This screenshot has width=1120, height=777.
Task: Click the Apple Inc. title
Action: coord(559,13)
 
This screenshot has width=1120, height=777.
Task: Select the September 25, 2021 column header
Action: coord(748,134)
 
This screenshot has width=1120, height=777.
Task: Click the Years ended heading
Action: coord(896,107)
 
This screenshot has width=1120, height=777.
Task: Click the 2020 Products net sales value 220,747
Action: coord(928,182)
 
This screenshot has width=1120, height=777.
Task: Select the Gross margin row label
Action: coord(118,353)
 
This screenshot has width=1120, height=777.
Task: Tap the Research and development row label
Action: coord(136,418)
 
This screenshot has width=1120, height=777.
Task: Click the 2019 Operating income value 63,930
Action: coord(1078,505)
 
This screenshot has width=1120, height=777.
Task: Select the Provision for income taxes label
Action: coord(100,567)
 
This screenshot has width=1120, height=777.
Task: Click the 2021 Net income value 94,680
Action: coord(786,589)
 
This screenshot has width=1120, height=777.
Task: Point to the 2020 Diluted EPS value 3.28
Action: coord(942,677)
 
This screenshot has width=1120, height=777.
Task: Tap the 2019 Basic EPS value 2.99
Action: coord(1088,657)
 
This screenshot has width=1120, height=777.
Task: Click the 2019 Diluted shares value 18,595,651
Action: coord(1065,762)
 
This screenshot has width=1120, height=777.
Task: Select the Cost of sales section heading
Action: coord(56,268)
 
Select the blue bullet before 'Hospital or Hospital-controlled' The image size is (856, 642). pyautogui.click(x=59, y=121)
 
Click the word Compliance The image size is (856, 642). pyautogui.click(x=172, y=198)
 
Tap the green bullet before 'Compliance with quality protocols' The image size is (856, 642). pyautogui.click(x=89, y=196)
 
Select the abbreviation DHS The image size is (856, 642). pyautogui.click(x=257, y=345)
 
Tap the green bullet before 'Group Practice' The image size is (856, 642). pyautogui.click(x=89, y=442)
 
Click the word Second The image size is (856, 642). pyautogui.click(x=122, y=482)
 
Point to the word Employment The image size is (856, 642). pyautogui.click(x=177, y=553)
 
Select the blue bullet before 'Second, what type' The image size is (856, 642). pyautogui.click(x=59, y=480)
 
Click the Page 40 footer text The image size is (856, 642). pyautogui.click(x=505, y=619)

----

* **Problem to solve**
Lay out each line of the records above as a JSON list of strings, one string per line, and omit the blank lines.

* **Result**
[
  "This screenshot has width=1120, height=777.",
  "Task: Click the Apple Inc. title",
  "Action: coord(559,13)",
  "This screenshot has width=1120, height=777.",
  "Task: Select the September 25, 2021 column header",
  "Action: coord(748,134)",
  "This screenshot has width=1120, height=777.",
  "Task: Click the Years ended heading",
  "Action: coord(896,107)",
  "This screenshot has width=1120, height=777.",
  "Task: Click the 2020 Products net sales value 220,747",
  "Action: coord(928,182)",
  "This screenshot has width=1120, height=777.",
  "Task: Select the Gross margin row label",
  "Action: coord(118,353)",
  "This screenshot has width=1120, height=777.",
  "Task: Tap the Research and development row label",
  "Action: coord(136,418)",
  "This screenshot has width=1120, height=777.",
  "Task: Click the 2019 Operating income value 63,930",
  "Action: coord(1078,505)",
  "This screenshot has width=1120, height=777.",
  "Task: Select the Provision for income taxes label",
  "Action: coord(100,567)",
  "This screenshot has width=1120, height=777.",
  "Task: Click the 2021 Net income value 94,680",
  "Action: coord(786,589)",
  "This screenshot has width=1120, height=777.",
  "Task: Point to the 2020 Diluted EPS value 3.28",
  "Action: coord(942,677)",
  "This screenshot has width=1120, height=777.",
  "Task: Tap the 2019 Basic EPS value 2.99",
  "Action: coord(1088,657)",
  "This screenshot has width=1120, height=777.",
  "Task: Click the 2019 Diluted shares value 18,595,651",
  "Action: coord(1065,762)",
  "This screenshot has width=1120, height=777.",
  "Task: Select the Cost of sales section heading",
  "Action: coord(56,268)",
  "Select the blue bullet before 'Hospital or Hospital-controlled' The image size is (856, 642). pyautogui.click(x=59, y=121)",
  "Click the word Compliance The image size is (856, 642). pyautogui.click(x=172, y=198)",
  "Tap the green bullet before 'Compliance with quality protocols' The image size is (856, 642). pyautogui.click(x=89, y=196)",
  "Select the abbreviation DHS The image size is (856, 642). pyautogui.click(x=257, y=345)",
  "Tap the green bullet before 'Group Practice' The image size is (856, 642). pyautogui.click(x=89, y=442)",
  "Click the word Second The image size is (856, 642). pyautogui.click(x=122, y=482)",
  "Point to the word Employment The image size is (856, 642). pyautogui.click(x=177, y=553)",
  "Select the blue bullet before 'Second, what type' The image size is (856, 642). pyautogui.click(x=59, y=480)",
  "Click the Page 40 footer text The image size is (856, 642). pyautogui.click(x=505, y=619)"
]